Laurent Davidson was born in New York City, then moved with his family in 1953 at the age of 4 to the Loire Valley in France. There he lived and was educated for the next twenty years. The grandson of internationally distinguished portrait sculptor Jo Davidson, Laurent attended the Beaux Arts school in Tours, France prior to working in lithography printing and art conservation and restoration.
He first experimented with “Mobiles” at the age of thirteen when living in Saché, France next door to Alexander Calder, the world renowned artist who developed and popularized the unique art of Mobile making. Calder’s daughter married Laurent’s uncle and they all lived in the same village of Saché.

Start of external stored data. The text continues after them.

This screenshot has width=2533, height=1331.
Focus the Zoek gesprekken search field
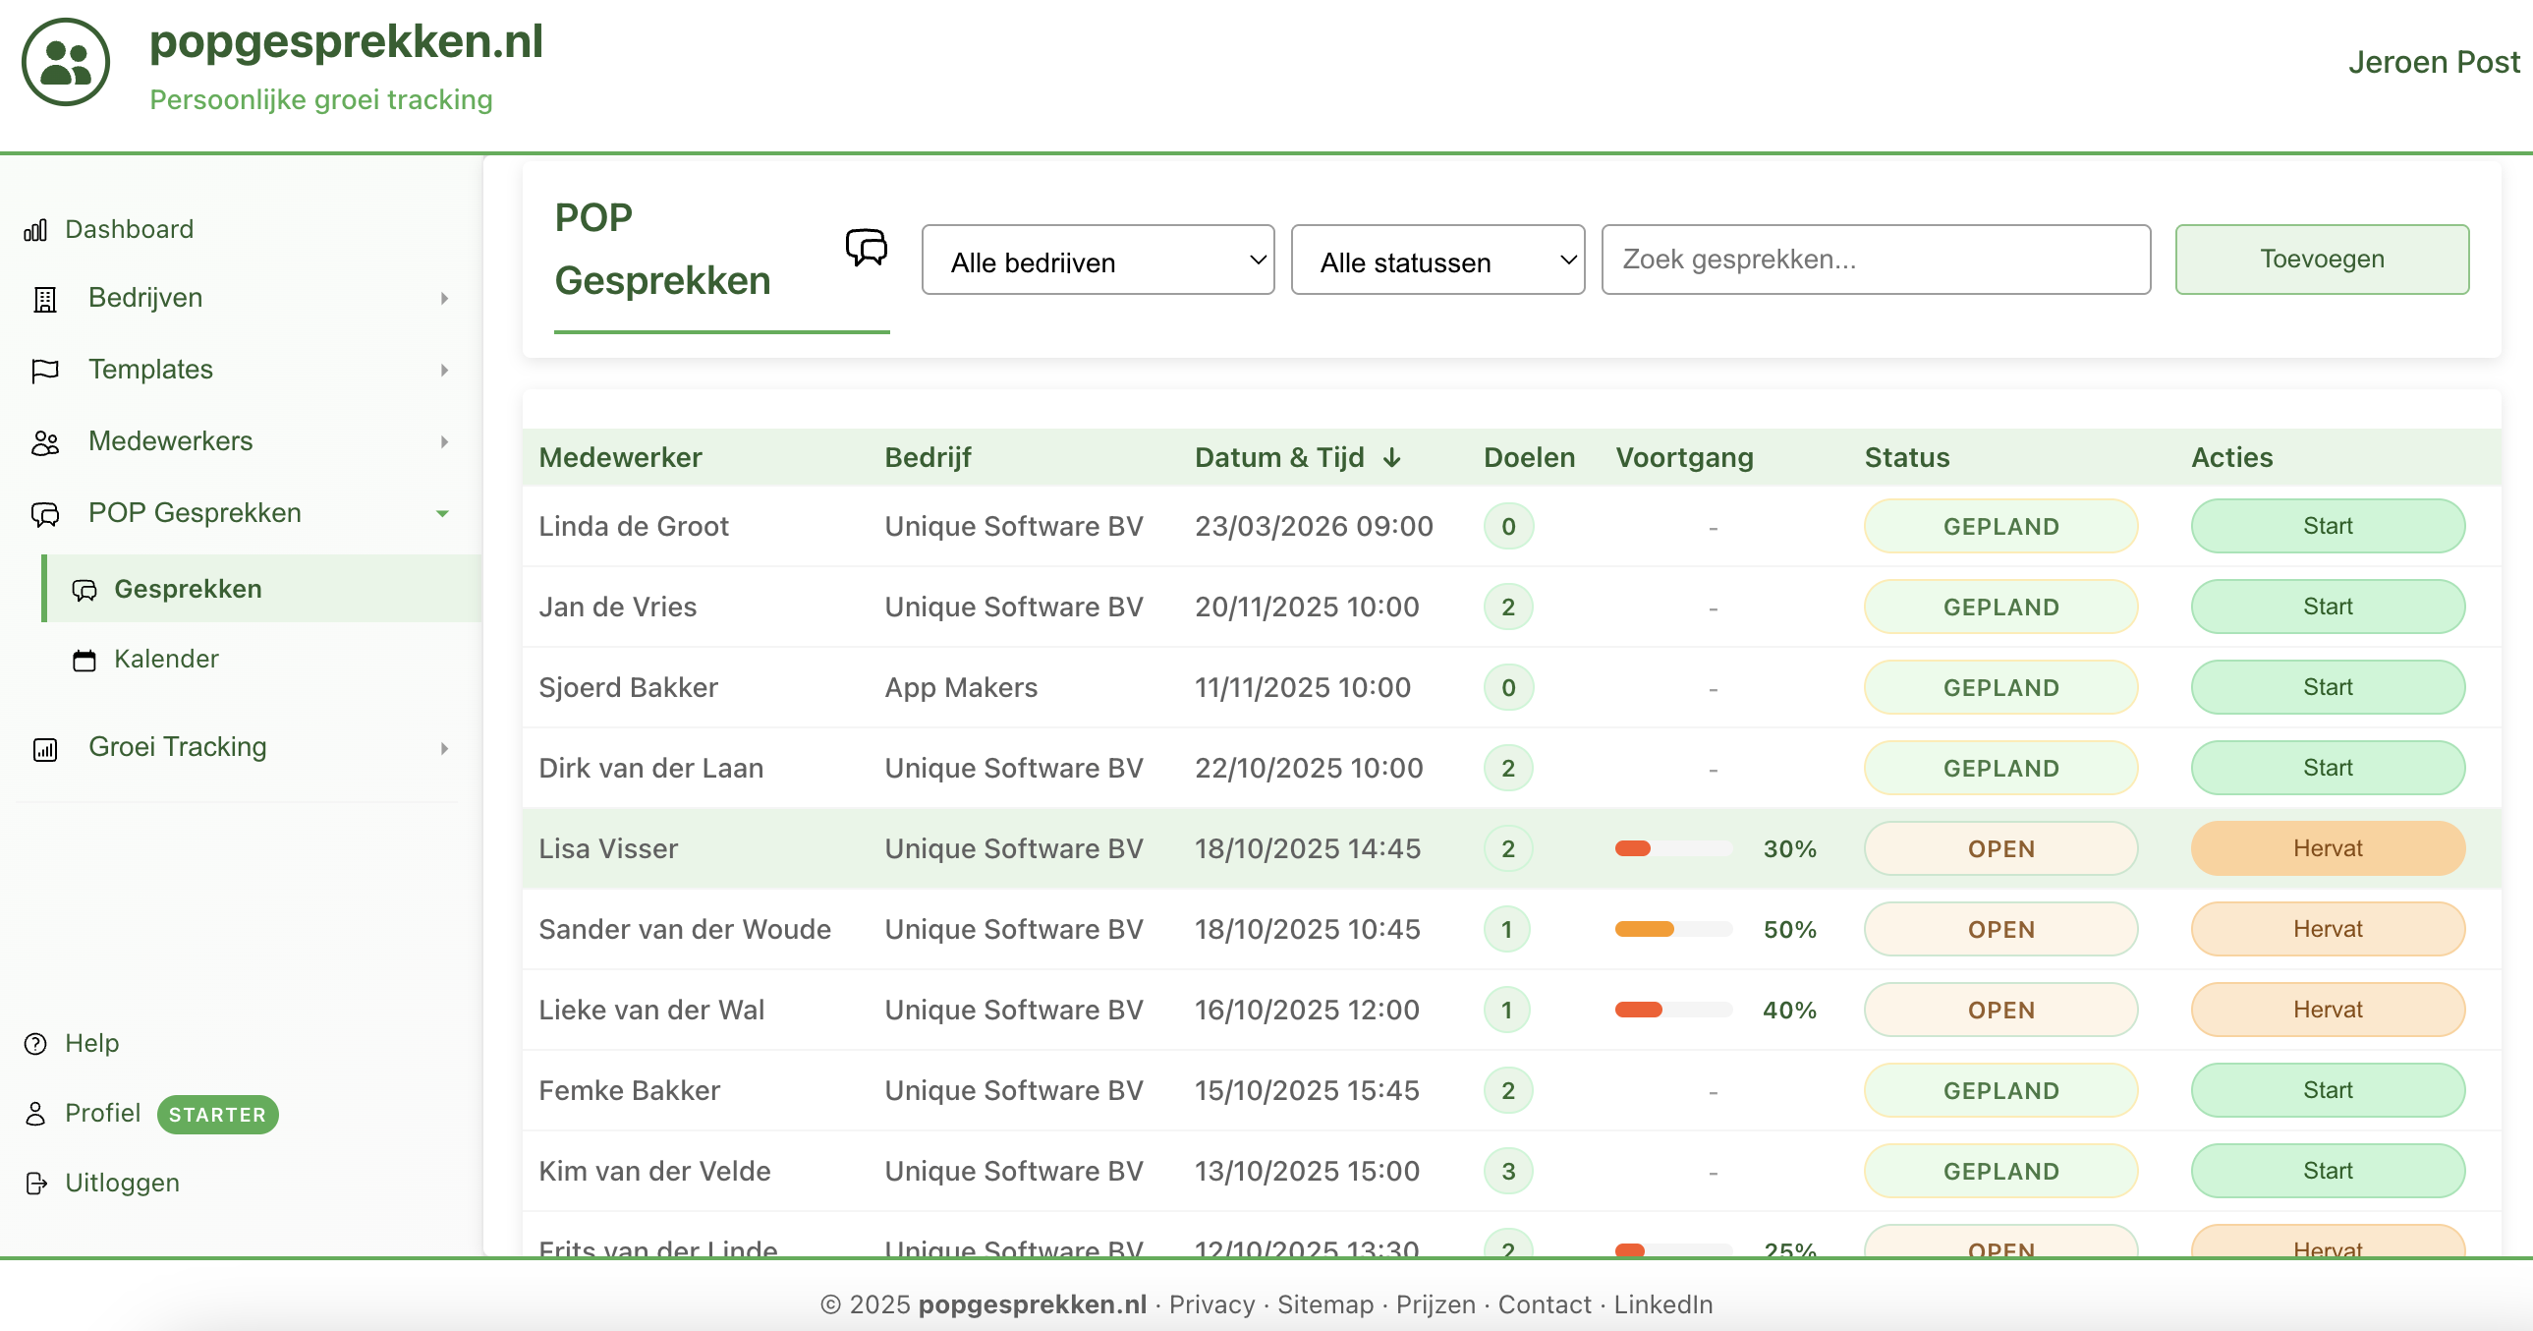[1875, 260]
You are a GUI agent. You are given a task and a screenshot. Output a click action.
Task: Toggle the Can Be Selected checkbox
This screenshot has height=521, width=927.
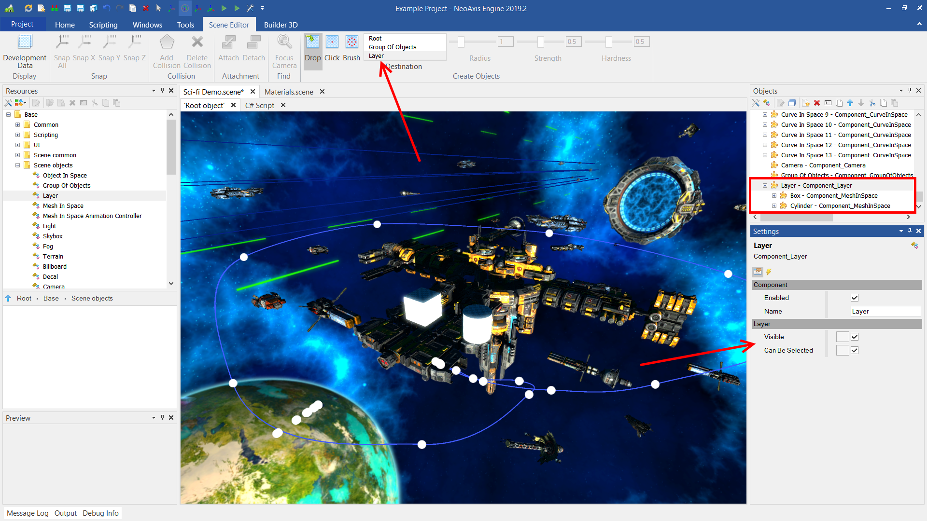tap(855, 350)
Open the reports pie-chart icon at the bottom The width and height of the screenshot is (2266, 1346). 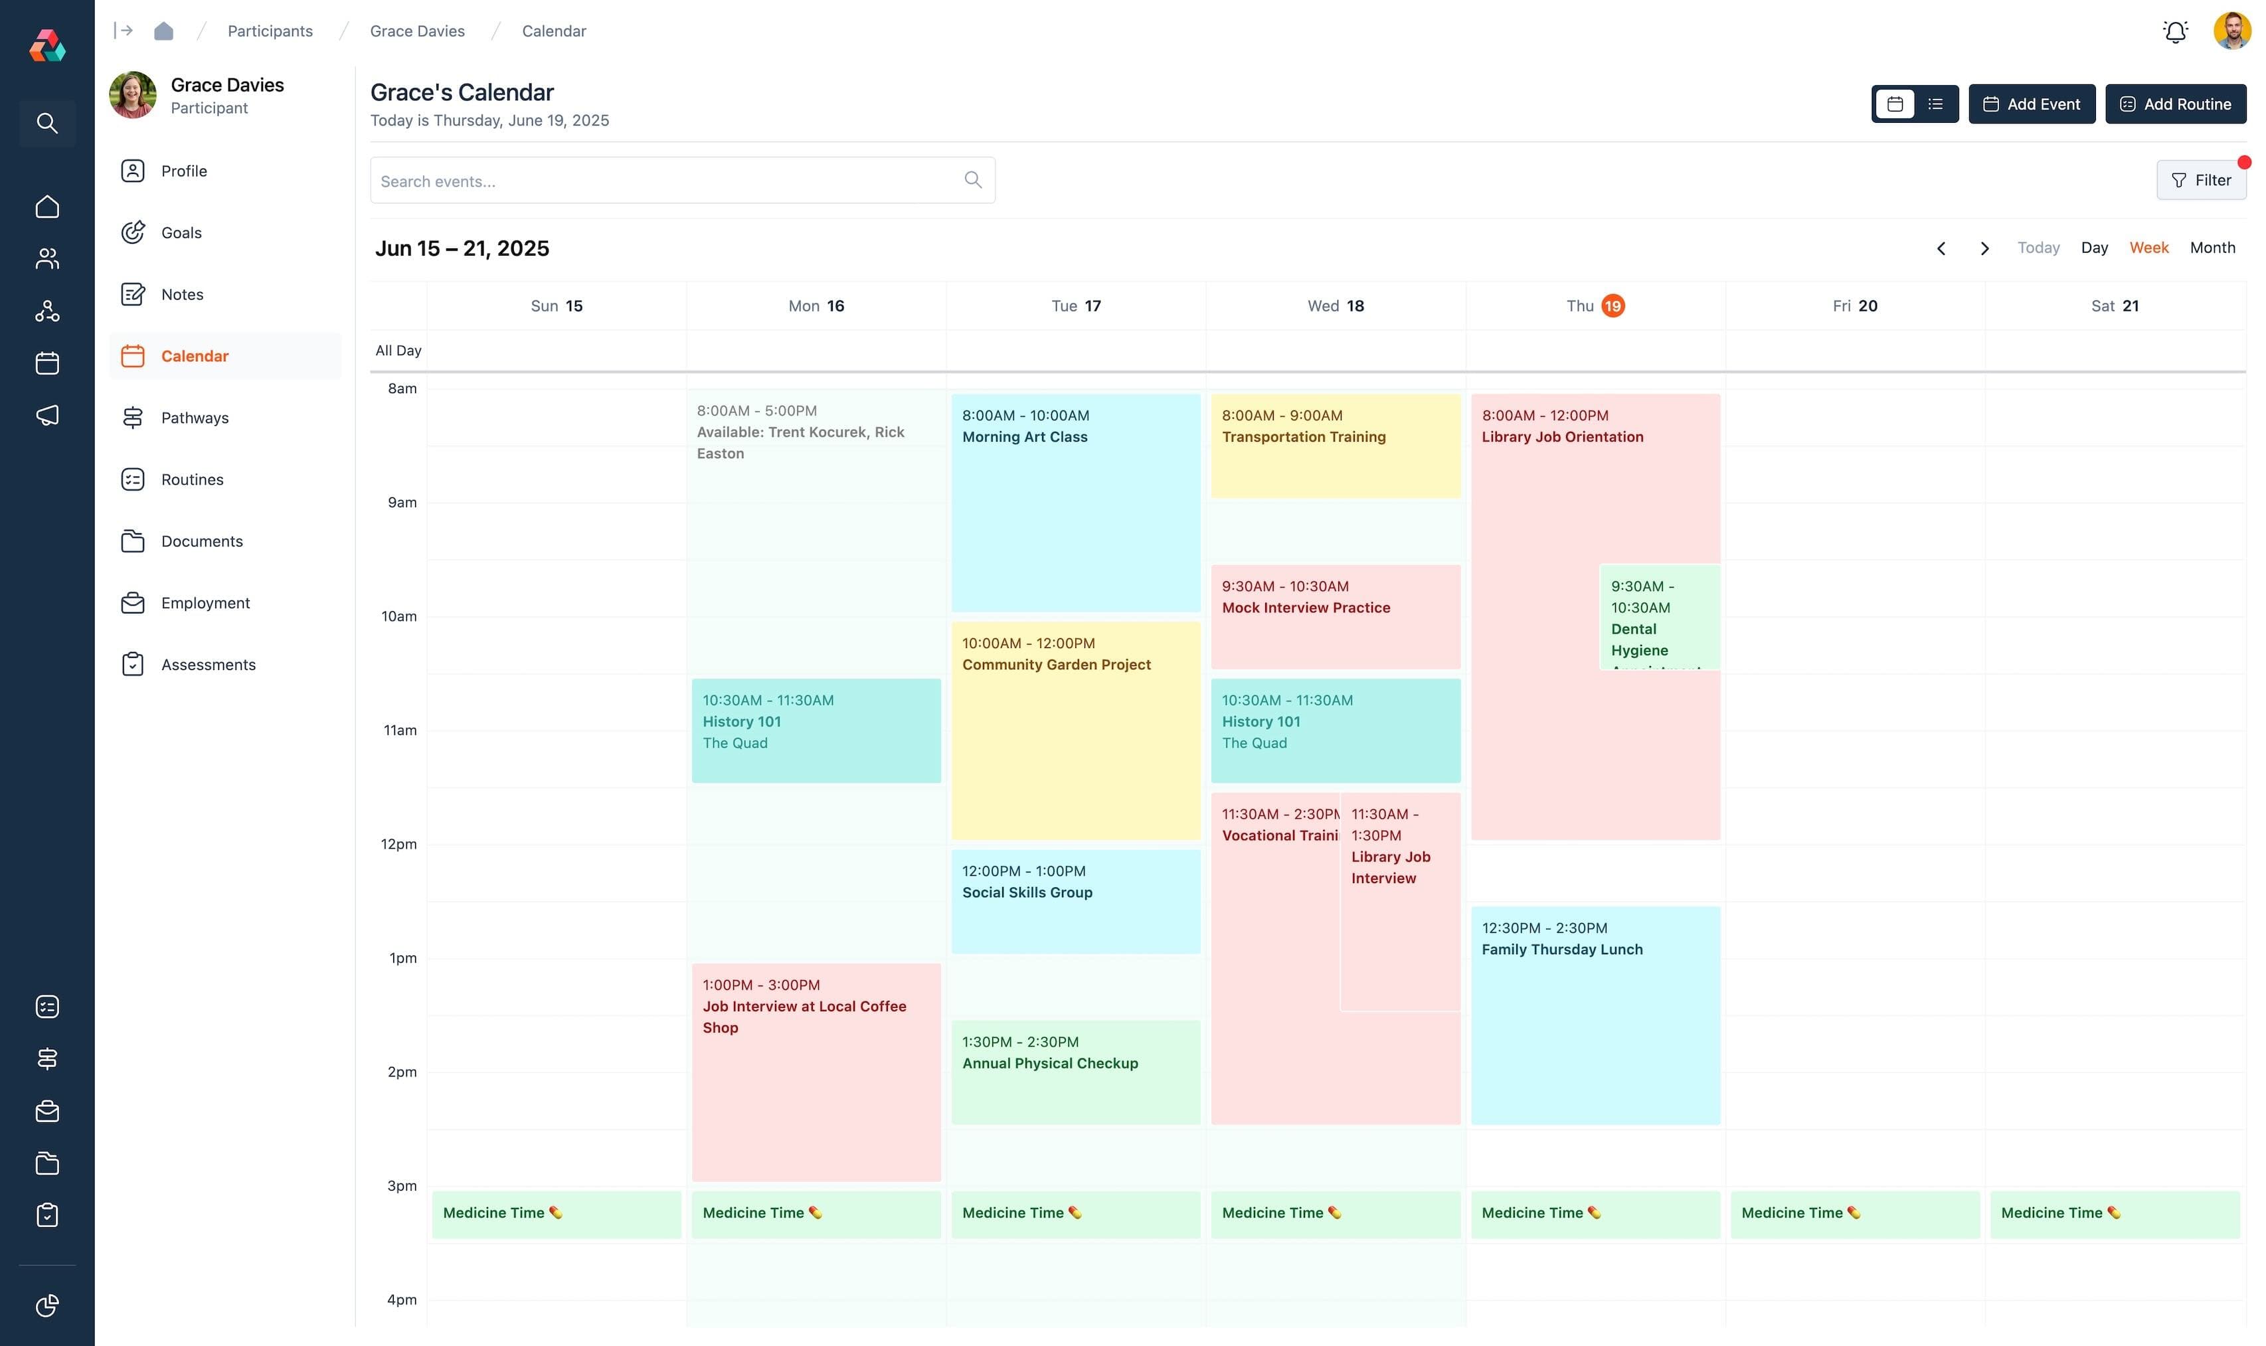click(47, 1305)
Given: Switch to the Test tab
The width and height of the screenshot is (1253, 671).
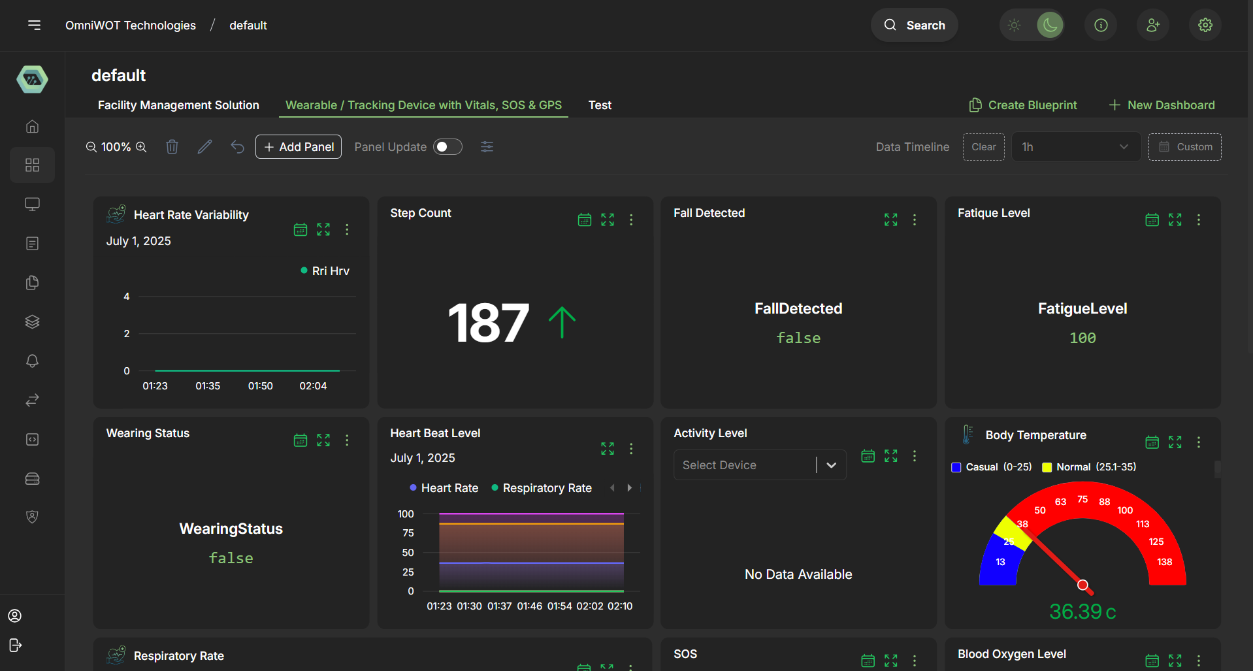Looking at the screenshot, I should tap(600, 105).
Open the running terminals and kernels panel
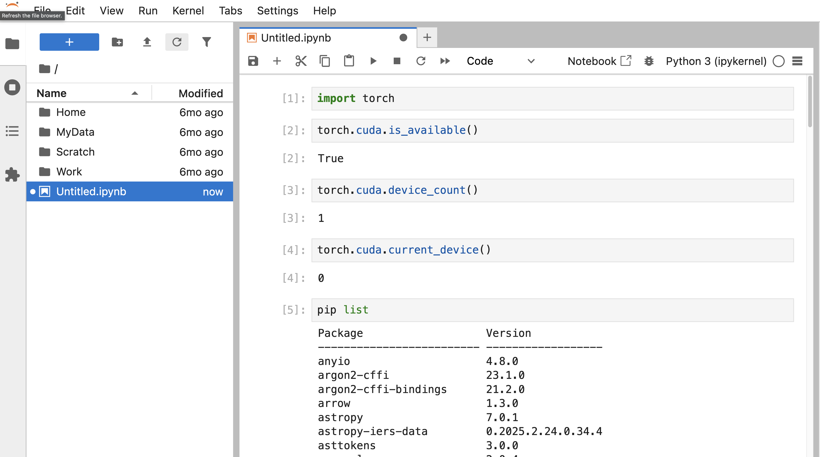 (x=12, y=87)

It was the study of music and chromatic harmony that initiated a renewed interest in Mobile making. Made of elemental shapes composed in rhythms and colors, set on a point or suspended in the air, Mobiles can be considered to be part of the wind instrument family. Exploring their similarity to musical scales or phrases, Laurent aspires to convey the relationship between the visual arts and music. Mobiles floating in space and time can be interpreted as “harmonic progressions” and their movement as “variations.”
Working with aluminum and steel, Laurent creates Mobiles and StabiloMobiles for interiors as well as for outdoors. Each sculpture is painted with Japan Colors, an oil base paint that dries to a flat finish so that the colors are visible from all angles. His large outdoor installations are made of heavy gauge metals and painted with durable weather-resistant paints.
Laurent has shown his paintings and sculptures at one man and group shows in Carmel, Big Sur and Laguna Beach, California, Scottsdale, Arizona, Seattle, Washington, Santa Fe, New Mexico, at the International Art Fair in Paris (FIAC) and at his family’s gallery in Tours, France.
Laurent lives in Carmel, California on the beautiful Monterey Peninsula. He lives there with his wife Diana, the long-time owner of the Highlands Sculpture Gallery in Carmel.
Laurent's Mobiles and StabiloMobiles are present in numerous art collections across the United States and Europe.